• Exercise requirements:
1) In the piece on Marvel's new Muslim superhero, reproduce the part from "Kamala Khan is" up to and including "discussed of her.", swapping "American" for "U.S.".
2) According to the piece on Marvel's new Muslim superhero, at which event did Dan DiDio tell fans that superheroes "shouldn't have happy personal lives"?

• Text section:
· · · · ·

This week the comics industry juggernaut Marvel announced a new superhero stepping into their circulation.
Kamala Khan is a young Muslim woman of Pakistani heritage, growing up in New Jersey. In an article this week in the New York Times about the new character, author G. Willow Wilson explains that she wanted the comic to be about a few things: “…about the universal experience of all American teenagers, feeling kind of isolated and finding what they are.” Wilson explains that this comes through the lens of Kamala being a young Muslim in America who struggles with her faith.
The prospect of a new comic about this kind of character feels really promising. Even the art displays something new and comforting about it. I feel like Kamala could actually be a real person that I know. But aside from pointing out how Kamala will be different than previous Marvel superheroes, very little is discussed of her.
About a quarter of the article is taken up with examples of Marvel’s shoddy history of attempting to introduce minority characters. Thus if we are not already familiar, readers begin to introduce themselves to the battle against sexism and racism in the comic book world. Navigating the gauntlet of narrow editorial mindsets and penny-pinching fans… is seeing the underlying reality that most positions in the comic business are still inhabited by white men, and that this environment has often embarrassing and ugly consequences.
There are so many incredible examples of how working mostly with white men to create a comic universe comprised mostly of white men and male-idealized women can take its tole on your ability to even imagine diversification.
Some fun examples of this are instances such as DC Comics’ Dan DiDio in his outburst, now famous in the comic book world, at the San Diego Comic Con in 2011. When a member of the audience suggested that DC hire more women, DiDio emphatically responds, “WHO? Who should we hire? Tell me right now!” Let’s keep in mind that the suggestion came as a result of DiDio literally asking the audience what DC Comics should be doing to boost readership and reader confidence. As has been noted by many, if you actually listen to the exchange (an MP3 is conveniently available), you’ll note that DiDio’s response sounds less like a question and more like a challenge. DiDio continues to embarrass himself as an editor at America’s #2 comic publisher with actions like forbidding Batwoman authors from allowing the character, who is currently portrayed as a lesbian, to marry her partner. Superheroes are about self-sacrifice; they “shouldn’t have happy personal lives,” he explained to fans at the Baltimore Comic Con.

· · · · ·

• Source material:
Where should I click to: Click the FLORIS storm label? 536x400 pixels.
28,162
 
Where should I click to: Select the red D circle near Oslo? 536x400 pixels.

· · · · ·

• Solutions below:
1)
Kamala Khan is a young Muslim woman of Pakistani heritage, growing up in New Jersey. In an article this week in the New York Times about the new character, author G. Willow Wilson explains that she wanted the comic to be about a few things: “…about the universal experience of all U.S. teenagers, feeling kind of isolated and finding what they are.” Wilson explains that this comes through the lens of Kamala being a young Muslim in America who struggles with her faith.
The prospect of a new comic about this kind of character feels really promising. Even the art displays something new and comforting about it. I feel like Kamala could actually be a real person that I know. But aside from pointing out how Kamala will be different than previous Marvel superheroes, very little is discussed of her.

2) At the Baltimore Comic Con.